DATA PROVIDED: Begin

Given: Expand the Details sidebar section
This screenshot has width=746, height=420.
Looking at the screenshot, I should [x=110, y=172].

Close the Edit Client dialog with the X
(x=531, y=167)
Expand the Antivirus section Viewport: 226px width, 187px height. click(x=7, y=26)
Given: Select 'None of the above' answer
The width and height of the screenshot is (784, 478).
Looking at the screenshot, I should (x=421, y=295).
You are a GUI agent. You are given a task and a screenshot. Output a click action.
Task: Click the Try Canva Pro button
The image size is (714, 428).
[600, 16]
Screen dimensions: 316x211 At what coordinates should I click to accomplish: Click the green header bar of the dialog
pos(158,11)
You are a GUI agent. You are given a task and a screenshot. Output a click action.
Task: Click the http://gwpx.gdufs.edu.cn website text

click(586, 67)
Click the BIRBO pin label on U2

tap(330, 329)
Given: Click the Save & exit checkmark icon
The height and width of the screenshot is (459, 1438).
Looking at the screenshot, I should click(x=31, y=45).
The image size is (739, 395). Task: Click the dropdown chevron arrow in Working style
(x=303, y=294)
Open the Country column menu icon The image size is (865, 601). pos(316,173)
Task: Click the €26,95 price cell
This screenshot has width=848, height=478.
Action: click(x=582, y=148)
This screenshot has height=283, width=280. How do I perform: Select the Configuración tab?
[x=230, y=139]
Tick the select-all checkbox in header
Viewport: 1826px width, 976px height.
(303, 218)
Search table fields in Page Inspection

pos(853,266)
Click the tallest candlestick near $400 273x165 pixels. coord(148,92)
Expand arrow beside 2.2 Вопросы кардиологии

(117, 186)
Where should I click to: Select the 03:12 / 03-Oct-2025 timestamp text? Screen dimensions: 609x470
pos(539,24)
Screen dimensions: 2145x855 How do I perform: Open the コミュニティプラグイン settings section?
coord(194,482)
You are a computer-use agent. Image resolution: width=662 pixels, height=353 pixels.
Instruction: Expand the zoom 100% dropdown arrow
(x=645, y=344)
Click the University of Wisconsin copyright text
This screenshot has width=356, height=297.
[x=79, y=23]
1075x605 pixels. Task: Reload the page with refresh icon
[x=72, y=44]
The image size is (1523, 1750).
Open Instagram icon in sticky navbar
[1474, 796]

DATA PROVIDED: End

> WHAT YOU WILL DO:
The records above need to be written out again. Keep them exact.

> PROBLEM SOLUTION:
Given: Expand the Details sidebar section
This screenshot has width=746, height=420.
Looking at the screenshot, I should [x=110, y=172].

Close the Edit Client dialog with the X
(x=531, y=167)
Expand the Antivirus section Viewport: 226px width, 187px height. click(x=7, y=26)
Given: Select 'None of the above' answer
The width and height of the screenshot is (784, 478).
Looking at the screenshot, I should (x=421, y=295).
You are a GUI agent. You are given a task and a screenshot. Output a click action.
Task: Click the Try Canva Pro button
The image size is (714, 428).
[600, 16]
Screen dimensions: 316x211 At what coordinates should I click to accomplish: Click the green header bar of the dialog
pos(158,11)
You are a GUI agent. You are given a task and a screenshot. Output a click action.
Task: Click the http://gwpx.gdufs.edu.cn website text

click(586, 67)
Click the BIRBO pin label on U2

tap(330, 329)
Given: Click the Save & exit checkmark icon
The height and width of the screenshot is (459, 1438).
Looking at the screenshot, I should click(x=31, y=45).
The image size is (739, 395). Task: Click the dropdown chevron arrow in Working style
(x=303, y=294)
Open the Country column menu icon The image size is (865, 601). pos(316,173)
Task: Click the €26,95 price cell
This screenshot has width=848, height=478.
Action: click(x=582, y=148)
This screenshot has height=283, width=280. How do I perform: Select the Configuración tab?
[x=230, y=139]
Tick the select-all checkbox in header
Viewport: 1826px width, 976px height.
(303, 218)
Search table fields in Page Inspection

pos(853,266)
Click the tallest candlestick near $400 273x165 pixels. coord(148,92)
Expand arrow beside 2.2 Вопросы кардиологии

(117, 186)
Where should I click to: Select the 03:12 / 03-Oct-2025 timestamp text? Screen dimensions: 609x470
pos(539,24)
Screen dimensions: 2145x855 How do I perform: Open the コミュニティプラグイン settings section?
coord(194,482)
You are a computer-use agent. Image resolution: width=662 pixels, height=353 pixels.
Instruction: Expand the zoom 100% dropdown arrow
(x=645, y=344)
Click the University of Wisconsin copyright text
This screenshot has width=356, height=297.
[x=79, y=23]
1075x605 pixels. Task: Reload the page with refresh icon
[x=72, y=44]
The image size is (1523, 1750).
Open Instagram icon in sticky navbar
[1474, 796]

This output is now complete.